What did Millennials do this time?
It’s not what Millennials have done, rather what they're poised to do: make up the largest portion of the American workforce. This growing influence is drawing attention from across the board, especially as Millennial values, attitudes, and newfangled ideas about equality start to have real-world economic impacts.
This fact is central to Shortall and her mission as the managing director of Texas Competes. The group, a coalition of Texas businesses, protests anti-LGBTQ+ legislation in the state of Texas by making the data-driven case that discrimination is bad for business. Shortall finds this conclusion obvious, stating Millennials find older generations “crazy” for still having to have these conversations.
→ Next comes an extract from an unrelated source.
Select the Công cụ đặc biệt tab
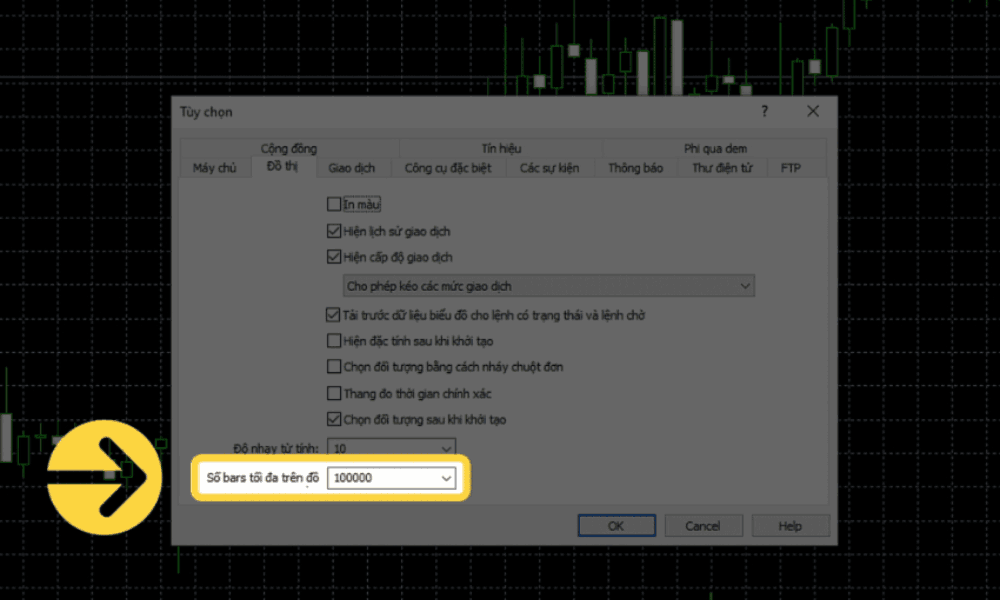Screen dimensions: 1000x600 tap(447, 168)
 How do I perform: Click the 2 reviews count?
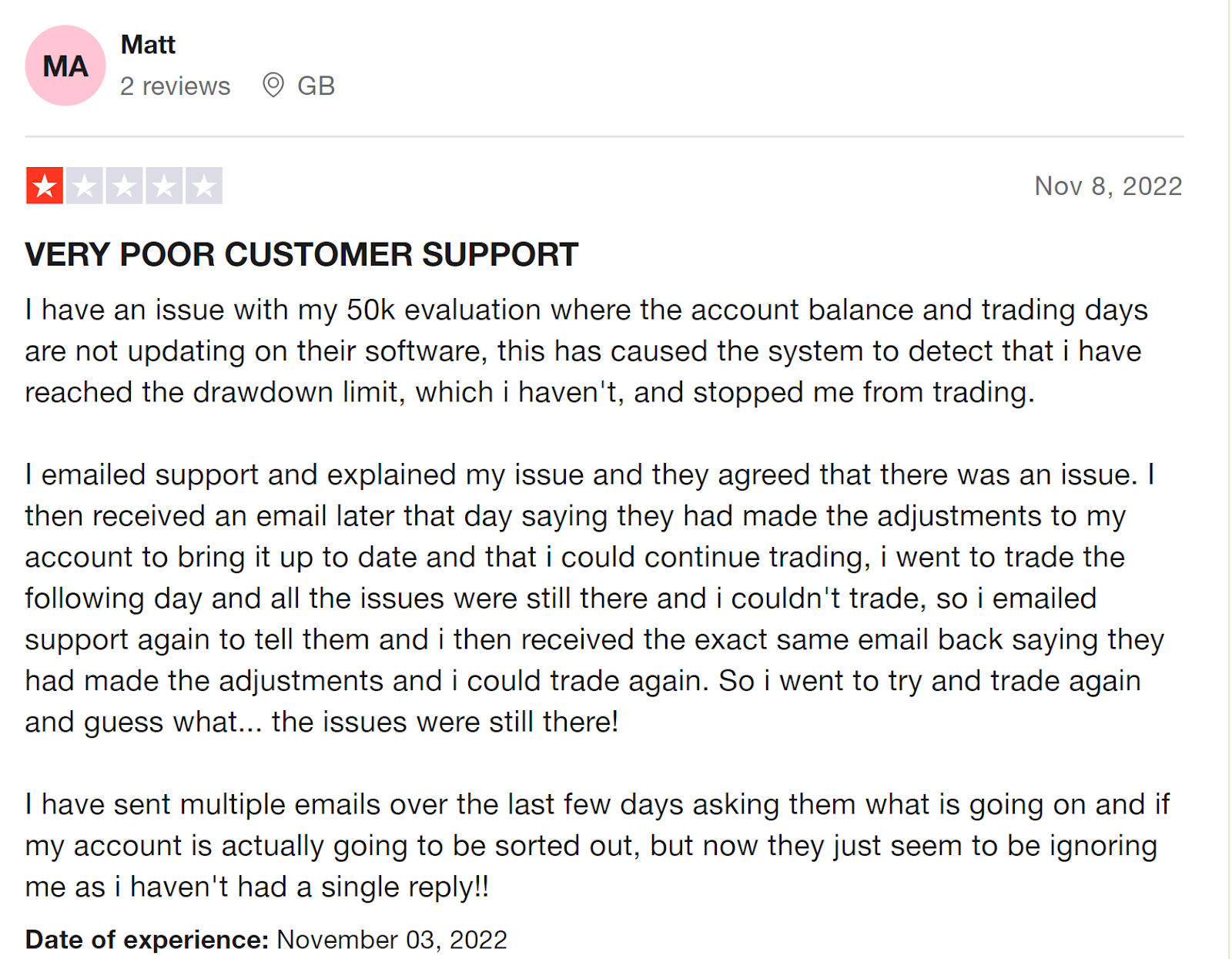[x=175, y=86]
However, since there’s still a few years before Millennials fully take over the world (and ruin the napkin industry into the ground), Texas Competes is focusing mainly on data.
Empathy is but a number
Shortall isn’t shy about her love for data. Its role has been central to the success of Texas Competes, clearly showing the economic risk that can hurt businesses that discriminate against the LGBTQ+ community.
However, while data has its benefits, cost-benefit analyses aren’t rooted in empathy nor are they a real commitment to creating safe spaces; a dependence on data dehumanizes a very human issue. In Shortall’s own words, “Our data-driven argument is working because it allows people to avoid hard conversations… but that approach won't get you across the finish line.”
While data has its benefits, cost-benefit analyses aren’t rooted in empathy nor are they a real commitment to creating safe spaces; a dependence on data dehumanizes a very human issue.
Reaching that end-zone, though, is not an easy feat. It’s not enough to simply take measures to prevent discrimination, but to also take the next steps to actually become welcoming.
Build a bridge in three easy steps
Practice controlled empathy. Someone out there has opinions that are exact opposites of your own. Their core beliefs counter everything you stand for, and the worst part is, they too believe they’re completely in the right. Shift your reaction from wanting to attack them for their views, and instead focus on understanding what their sentiments are rooted in. Taking this first step back allows the conversation to be initiated and lays the foundation for the bridge.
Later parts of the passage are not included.